De esta forma, la resiliencia significa sistemas institucionales y comunitarios, abiertos, coordinados, vinculados, capaces de anticipar y responder a cambios drásticos y tendencias emergentes en el entorno, absorbiendo dichos cambios sin perder su capacidad para innovar su modelo organizativo, cumplir su misión y salir fortalecidos de la crisis, dejando una estela de capacidades de resiliencia construidas para el mediano y largo plazo (Frankenberger et al. 2012, 10; Sampedro 2009; Bell 2002; Hamel y Valikangas 2003; Rutter 2012). Por lo tanto, sistemas institucionales deficientes propician capacidades de resiliencia disminuidas (PNUD 2014, 119) y América Latina, históricamente, es una plétora de ellos, principalmente a raíz de la renovación de los votos extractivistas del capitalismo en la década de los ochenta (Harvey 2007), lo que aceleró el crescendo dialéctico entre la cohabitación del hábitat humano con el natural (Gráfica 2).

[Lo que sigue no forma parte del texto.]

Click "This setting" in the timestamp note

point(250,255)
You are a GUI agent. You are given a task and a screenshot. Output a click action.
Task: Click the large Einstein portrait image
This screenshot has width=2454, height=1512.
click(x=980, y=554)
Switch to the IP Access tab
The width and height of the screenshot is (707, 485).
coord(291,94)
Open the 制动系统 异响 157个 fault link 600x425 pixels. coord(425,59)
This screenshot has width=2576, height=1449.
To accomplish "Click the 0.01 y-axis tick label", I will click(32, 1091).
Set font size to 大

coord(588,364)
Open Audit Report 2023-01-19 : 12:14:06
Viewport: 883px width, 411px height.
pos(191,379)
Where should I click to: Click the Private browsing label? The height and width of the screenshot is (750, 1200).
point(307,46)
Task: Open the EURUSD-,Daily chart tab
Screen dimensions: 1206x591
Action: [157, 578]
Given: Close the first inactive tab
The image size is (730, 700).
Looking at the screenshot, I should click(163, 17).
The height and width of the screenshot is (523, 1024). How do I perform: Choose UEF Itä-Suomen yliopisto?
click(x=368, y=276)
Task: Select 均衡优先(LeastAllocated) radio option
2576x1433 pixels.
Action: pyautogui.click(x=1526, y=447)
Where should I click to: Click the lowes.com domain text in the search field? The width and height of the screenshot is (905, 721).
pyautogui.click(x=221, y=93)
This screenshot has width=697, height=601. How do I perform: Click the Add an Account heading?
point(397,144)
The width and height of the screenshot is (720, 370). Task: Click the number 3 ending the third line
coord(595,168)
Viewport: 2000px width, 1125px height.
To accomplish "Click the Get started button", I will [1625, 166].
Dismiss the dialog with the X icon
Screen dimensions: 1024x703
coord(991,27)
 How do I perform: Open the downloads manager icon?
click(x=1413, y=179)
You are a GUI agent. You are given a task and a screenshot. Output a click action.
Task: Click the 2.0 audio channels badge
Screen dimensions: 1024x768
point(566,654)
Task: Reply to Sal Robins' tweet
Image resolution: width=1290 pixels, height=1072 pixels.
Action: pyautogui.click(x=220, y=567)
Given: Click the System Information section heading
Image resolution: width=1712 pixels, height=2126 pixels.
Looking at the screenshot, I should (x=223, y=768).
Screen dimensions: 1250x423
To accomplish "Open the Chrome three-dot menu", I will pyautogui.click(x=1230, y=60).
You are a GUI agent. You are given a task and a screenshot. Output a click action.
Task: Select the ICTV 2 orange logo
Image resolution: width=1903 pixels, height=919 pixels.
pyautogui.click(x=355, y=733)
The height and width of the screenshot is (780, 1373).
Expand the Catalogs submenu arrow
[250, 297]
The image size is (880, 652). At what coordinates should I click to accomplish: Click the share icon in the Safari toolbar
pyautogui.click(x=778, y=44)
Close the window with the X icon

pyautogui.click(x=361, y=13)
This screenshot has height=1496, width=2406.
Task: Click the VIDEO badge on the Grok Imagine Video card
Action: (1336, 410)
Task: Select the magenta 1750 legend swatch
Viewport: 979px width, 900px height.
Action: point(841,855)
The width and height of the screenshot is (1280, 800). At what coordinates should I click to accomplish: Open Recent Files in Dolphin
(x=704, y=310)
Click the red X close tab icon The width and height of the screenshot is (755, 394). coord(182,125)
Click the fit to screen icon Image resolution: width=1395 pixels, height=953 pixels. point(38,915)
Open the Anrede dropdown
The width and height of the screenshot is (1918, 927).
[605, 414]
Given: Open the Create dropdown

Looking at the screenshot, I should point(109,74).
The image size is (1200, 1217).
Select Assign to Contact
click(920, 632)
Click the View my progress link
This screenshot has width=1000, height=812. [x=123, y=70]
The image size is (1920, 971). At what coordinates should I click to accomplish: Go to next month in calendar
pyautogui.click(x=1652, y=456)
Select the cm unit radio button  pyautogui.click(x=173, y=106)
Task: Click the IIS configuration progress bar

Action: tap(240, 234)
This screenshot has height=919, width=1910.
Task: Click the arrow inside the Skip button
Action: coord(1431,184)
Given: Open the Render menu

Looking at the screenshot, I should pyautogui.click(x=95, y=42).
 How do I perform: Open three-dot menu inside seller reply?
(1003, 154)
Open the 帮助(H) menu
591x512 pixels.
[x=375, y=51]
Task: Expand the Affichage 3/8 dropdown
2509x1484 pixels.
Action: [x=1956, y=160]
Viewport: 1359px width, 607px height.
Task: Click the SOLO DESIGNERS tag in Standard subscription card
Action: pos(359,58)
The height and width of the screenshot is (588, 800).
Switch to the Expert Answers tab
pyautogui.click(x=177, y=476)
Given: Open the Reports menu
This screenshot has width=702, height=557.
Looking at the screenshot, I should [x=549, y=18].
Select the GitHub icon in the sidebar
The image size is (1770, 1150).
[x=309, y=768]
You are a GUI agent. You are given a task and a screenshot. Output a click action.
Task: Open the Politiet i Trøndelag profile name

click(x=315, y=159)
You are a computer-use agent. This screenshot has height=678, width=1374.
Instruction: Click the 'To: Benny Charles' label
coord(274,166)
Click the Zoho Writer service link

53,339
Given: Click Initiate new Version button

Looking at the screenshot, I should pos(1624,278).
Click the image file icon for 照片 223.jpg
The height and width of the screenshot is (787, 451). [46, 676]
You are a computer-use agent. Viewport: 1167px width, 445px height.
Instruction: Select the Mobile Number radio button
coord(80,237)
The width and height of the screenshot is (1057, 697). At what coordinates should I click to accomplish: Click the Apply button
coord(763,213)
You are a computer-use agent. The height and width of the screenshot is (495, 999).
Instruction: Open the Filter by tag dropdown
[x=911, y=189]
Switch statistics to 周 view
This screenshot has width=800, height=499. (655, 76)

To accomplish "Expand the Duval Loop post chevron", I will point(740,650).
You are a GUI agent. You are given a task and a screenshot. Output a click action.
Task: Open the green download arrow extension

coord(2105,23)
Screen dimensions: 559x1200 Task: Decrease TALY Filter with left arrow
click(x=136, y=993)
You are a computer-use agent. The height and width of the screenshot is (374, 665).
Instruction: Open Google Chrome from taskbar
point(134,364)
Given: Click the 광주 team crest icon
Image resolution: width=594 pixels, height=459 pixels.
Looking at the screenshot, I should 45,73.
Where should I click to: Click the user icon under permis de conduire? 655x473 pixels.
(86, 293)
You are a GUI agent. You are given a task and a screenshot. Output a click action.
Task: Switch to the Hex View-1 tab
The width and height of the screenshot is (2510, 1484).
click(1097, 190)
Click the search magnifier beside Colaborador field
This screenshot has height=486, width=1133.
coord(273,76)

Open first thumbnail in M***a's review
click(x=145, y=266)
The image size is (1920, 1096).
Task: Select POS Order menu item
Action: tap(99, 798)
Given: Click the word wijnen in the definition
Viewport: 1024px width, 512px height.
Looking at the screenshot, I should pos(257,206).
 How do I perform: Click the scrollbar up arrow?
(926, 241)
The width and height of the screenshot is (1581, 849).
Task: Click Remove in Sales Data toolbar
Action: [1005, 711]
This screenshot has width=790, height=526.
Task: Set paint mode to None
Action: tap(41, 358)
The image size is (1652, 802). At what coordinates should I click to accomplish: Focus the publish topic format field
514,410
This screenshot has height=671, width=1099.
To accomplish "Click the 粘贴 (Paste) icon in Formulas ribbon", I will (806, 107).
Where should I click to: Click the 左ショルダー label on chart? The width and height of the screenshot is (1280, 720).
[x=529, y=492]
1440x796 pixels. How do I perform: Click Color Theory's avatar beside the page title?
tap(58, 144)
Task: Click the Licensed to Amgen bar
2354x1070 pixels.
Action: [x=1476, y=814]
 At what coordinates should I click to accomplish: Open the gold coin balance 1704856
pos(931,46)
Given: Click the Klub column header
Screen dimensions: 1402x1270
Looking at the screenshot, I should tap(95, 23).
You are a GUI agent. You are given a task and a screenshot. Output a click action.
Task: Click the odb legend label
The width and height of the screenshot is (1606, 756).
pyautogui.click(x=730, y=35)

Ciudad de México: vulnerabilidad y resiliencia
El concepto de resiliencia urbana emergió para explicar los riesgos y vulnerabilidades que enfrentan los centros urbanos en el mundo, principalmente a raíz del incremento de su impacto ecológico (Moraci et al. 2018), agudizado por el proceso de cambio climático. Esto ha obligado a las ciudades a replantear temas como los procesos de inclusión, equidad y participación, gobernanza y principios de sociabilidad, etc. Al respecto, Chelleri (2012) señala que la resiliencia urbana se refiere a un proceso de conservación del sistema social-urbano para sobrevivir, adaptarse a los cambios, seguir su desarrollo socioeconómico y salvar vidas humanas, y de aquí la necesidad de concebir a las ciudades como sistemas diferenciados y complejos (Fiksel 2006), construidos sobre realidades espaciales, organizacionales, físicas y funcionales (ONU-Habitat 2016, 36) que comulgan alrededor de una creciente vulnerabilidad para las comunidades humanas. Un ejemplo de esto se observa en la Ciudad de México (CDMX).
El cisma urbano se alcanzó en México a finales de los años setenta e inicios de los ochenta, cuando el crecimiento demográfico-urbano (63 % del total; Garza 2010, 82) impulsó a la cdmx al rango de las megaurbes más pobladas del mundo. Dicho crecimiento se dio concibiendo a la ciudad más como una mercancía que como un hábitat (Salas 2016), por lo que se desmanteló el aparato federal de planeación urbana (años ochenta y noventa), creyendo que los mecanismos de mercado regularían los usos de suelo y los servicios urbanos. Sin embargo, se produjo sólo un proceso descontrolado de especulación inmobiliaria y de suelo y un sistema de abandono de la previsión básica, problemas de infraestructura, disfuncionalidad de servicios, desbordamiento de normas públicas y ampliación constante hacia la periferia: características de la ciudad neoliberal (Gutiérrez 2009; Garza 2012: 85; Ornelas 2000; Vilalta 2010, 99). Esto aumentó la vulnerabilidad de las comunidades humanas.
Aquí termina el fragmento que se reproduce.